**Activity**.
Search each line below for the word "puzzle" and list those that contain it.

(Supplied records)

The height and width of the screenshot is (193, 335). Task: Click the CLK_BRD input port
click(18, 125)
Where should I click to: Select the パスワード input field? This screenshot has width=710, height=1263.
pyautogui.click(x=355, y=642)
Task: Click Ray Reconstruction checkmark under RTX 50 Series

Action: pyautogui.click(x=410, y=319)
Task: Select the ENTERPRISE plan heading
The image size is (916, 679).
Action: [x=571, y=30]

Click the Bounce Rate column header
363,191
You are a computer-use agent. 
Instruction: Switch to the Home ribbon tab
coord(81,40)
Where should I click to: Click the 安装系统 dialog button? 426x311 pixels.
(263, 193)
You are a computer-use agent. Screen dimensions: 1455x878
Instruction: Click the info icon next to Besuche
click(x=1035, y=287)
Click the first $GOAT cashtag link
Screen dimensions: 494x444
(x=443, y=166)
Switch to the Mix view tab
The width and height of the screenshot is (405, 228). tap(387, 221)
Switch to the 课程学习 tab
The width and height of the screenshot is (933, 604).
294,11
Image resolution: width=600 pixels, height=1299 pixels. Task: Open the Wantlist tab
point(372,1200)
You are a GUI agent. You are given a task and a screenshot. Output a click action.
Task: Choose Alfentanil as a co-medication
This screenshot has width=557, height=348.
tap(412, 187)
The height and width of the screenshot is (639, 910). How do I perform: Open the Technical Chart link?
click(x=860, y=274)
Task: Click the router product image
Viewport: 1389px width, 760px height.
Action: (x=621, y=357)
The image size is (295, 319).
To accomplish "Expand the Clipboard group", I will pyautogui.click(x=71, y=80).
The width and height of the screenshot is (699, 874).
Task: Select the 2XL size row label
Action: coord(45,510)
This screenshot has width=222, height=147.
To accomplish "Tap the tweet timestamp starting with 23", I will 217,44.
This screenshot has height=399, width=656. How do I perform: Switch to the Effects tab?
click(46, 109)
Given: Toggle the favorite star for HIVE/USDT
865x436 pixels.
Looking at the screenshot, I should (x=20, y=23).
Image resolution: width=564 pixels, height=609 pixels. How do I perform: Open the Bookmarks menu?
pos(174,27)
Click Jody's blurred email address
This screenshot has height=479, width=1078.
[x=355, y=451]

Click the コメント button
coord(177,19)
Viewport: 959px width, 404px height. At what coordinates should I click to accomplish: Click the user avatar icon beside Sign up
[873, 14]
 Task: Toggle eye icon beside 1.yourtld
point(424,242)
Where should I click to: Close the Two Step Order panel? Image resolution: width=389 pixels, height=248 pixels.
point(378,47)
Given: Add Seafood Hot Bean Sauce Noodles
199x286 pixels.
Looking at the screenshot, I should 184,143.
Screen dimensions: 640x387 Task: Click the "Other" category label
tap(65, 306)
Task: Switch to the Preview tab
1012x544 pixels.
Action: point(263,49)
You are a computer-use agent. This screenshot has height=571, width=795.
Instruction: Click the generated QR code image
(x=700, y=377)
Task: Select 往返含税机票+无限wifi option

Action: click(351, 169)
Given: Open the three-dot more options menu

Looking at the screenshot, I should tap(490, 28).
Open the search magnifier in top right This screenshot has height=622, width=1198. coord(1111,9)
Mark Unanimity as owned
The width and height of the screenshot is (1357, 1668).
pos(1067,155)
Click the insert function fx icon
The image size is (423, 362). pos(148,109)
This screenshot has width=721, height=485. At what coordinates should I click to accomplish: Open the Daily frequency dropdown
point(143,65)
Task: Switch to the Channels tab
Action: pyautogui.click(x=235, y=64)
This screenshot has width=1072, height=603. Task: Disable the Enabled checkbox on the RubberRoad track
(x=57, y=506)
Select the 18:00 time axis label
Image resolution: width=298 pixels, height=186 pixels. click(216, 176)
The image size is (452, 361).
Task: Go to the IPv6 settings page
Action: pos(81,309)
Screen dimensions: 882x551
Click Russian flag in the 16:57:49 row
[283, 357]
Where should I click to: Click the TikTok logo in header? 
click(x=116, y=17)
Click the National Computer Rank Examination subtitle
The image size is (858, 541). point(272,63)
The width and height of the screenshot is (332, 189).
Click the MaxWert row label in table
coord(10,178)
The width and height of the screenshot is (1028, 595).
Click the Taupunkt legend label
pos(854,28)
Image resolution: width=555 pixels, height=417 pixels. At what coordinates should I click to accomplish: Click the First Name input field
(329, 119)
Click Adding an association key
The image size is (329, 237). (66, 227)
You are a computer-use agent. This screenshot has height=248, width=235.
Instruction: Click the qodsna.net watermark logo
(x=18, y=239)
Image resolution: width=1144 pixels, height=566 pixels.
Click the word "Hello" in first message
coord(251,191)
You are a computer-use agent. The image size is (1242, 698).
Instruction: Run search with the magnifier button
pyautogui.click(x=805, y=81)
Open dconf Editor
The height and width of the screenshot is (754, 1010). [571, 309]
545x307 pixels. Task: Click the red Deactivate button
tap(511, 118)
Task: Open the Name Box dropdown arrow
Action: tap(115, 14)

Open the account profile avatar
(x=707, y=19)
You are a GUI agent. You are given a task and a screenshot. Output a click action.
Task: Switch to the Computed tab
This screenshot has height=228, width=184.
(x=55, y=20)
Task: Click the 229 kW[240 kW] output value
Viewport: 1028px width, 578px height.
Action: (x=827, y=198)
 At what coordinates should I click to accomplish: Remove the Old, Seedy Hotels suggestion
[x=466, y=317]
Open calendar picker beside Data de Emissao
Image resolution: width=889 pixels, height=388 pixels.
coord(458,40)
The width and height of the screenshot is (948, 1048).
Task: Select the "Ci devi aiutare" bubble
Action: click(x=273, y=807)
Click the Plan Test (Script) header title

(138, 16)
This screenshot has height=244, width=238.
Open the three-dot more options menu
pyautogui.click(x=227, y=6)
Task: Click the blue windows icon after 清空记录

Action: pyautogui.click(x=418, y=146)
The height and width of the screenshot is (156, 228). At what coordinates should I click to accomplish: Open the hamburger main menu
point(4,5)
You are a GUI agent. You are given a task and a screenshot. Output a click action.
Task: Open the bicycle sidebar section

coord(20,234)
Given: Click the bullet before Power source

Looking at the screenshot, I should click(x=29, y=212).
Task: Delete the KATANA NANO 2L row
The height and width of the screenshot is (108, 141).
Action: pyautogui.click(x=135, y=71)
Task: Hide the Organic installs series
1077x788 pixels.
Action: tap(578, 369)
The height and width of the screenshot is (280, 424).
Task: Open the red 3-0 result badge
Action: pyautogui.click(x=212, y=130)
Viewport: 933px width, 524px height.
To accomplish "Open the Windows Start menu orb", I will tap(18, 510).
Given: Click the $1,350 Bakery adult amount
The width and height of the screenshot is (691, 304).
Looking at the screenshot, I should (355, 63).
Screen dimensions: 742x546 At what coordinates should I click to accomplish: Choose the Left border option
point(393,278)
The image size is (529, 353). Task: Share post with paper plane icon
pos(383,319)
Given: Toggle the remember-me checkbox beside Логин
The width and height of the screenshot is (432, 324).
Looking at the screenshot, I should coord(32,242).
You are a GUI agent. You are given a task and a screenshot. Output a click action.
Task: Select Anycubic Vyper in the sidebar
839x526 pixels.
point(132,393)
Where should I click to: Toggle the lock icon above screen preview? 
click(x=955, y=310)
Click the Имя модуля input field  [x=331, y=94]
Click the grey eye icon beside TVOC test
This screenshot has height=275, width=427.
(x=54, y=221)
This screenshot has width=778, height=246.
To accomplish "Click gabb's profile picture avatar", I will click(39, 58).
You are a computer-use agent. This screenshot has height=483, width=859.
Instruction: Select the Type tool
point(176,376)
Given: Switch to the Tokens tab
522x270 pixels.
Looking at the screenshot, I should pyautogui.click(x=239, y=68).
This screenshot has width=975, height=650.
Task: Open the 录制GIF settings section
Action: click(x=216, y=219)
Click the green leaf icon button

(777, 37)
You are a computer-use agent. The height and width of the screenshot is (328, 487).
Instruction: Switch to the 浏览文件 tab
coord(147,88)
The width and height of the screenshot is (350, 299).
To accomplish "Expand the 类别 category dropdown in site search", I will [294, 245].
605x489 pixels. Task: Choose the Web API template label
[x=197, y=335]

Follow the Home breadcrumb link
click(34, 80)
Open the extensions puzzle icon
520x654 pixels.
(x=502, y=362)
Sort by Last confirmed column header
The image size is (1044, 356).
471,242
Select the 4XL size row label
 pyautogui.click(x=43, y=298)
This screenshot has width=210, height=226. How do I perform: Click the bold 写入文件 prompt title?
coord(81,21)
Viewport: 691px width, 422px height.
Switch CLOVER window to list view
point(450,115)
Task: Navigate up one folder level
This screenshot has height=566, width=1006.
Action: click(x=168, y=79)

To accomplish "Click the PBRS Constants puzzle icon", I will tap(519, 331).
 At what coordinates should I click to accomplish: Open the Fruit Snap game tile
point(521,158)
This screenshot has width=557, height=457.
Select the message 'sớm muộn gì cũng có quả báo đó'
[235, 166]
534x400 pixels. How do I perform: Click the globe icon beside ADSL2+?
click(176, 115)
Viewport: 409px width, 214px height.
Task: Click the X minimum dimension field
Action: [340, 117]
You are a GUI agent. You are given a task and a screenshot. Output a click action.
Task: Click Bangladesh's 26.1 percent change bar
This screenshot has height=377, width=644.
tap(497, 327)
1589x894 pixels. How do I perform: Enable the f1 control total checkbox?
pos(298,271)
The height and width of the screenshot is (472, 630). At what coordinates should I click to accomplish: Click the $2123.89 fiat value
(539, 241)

(End Supplied records)

**Task answer**.
Open the extensions puzzle icon
To accomplish "Click the PBRS Constants puzzle icon", I will tap(519, 331).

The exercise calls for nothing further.